- Directed by: Chris Abraham
- Written by: Kristen Thomson
- Produced by: Brent Barclay Andrea Glinski Jennifer Kawaja Julia Sereny
- Starring: Kristen Thomson
- Cinematography: Kim Derko
- Edited by: David Wharnsby
- Music by: Christopher Dedrick
- Production company: Sienna Films
- Distributed by: Mongrel Media
- Release date: September 12, 2004 (Toronto International Film Festival);
- Running time: 75 minutes
- Country: Canada
- Language: English

= I, Claudia =

I, Claudia is a one-woman play starring Kristen Thomson, which was subsequently adapted into a film that premiered at the 2004 Toronto International Film Festival and was subsequently shown on CBC Television's arts anthology series Opening Night.

════════════════════

Set problem — Reproduce the entire I, Claudia text word for word, from the credit list through the closing sentence.

Information provided —

════════════════════

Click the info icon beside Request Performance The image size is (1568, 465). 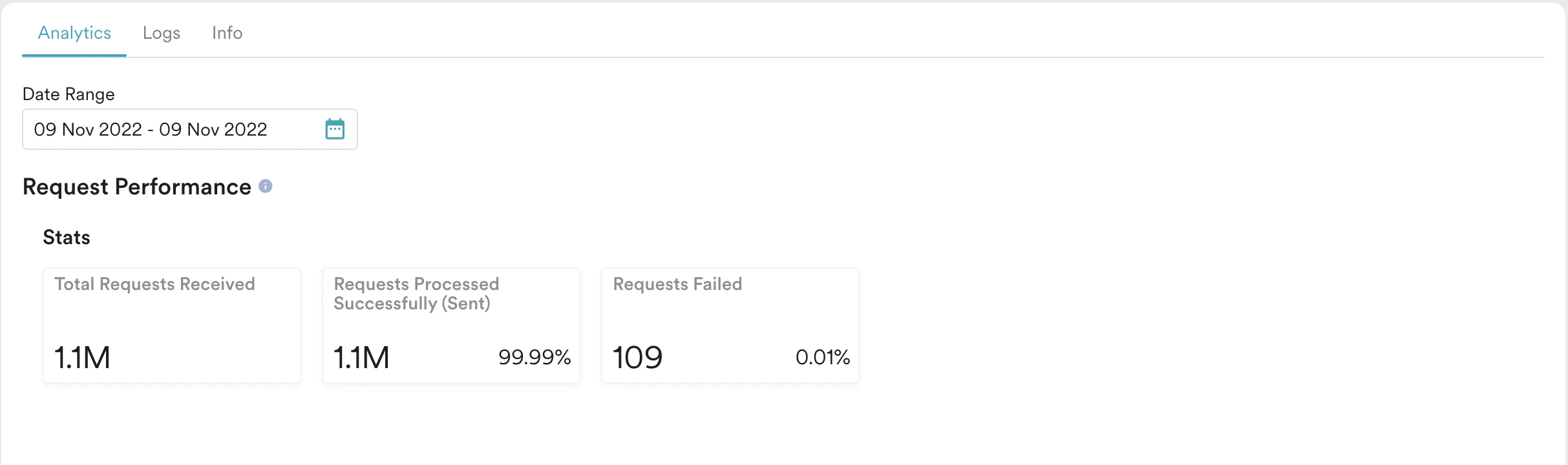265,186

════════════════════

The completed task —
- Directed by: Chris Abraham
- Written by: Kristen Thomson
- Produced by: Brent Barclay Andrea Glinski Jennifer Kawaja Julia Sereny
- Starring: Kristen Thomson
- Cinematography: Kim Derko
- Edited by: David Wharnsby
- Music by: Christopher Dedrick
- Production company: Sienna Films
- Distributed by: Mongrel Media
- Release date: September 12, 2004 (Toronto International Film Festival);
- Running time: 75 minutes
- Country: Canada
- Language: English

= I, Claudia =

I, Claudia is a one-woman play starring Kristen Thomson, which was subsequently adapted into a film that premiered at the 2004 Toronto International Film Festival and was subsequently shown on CBC Television's arts anthology series Opening Night.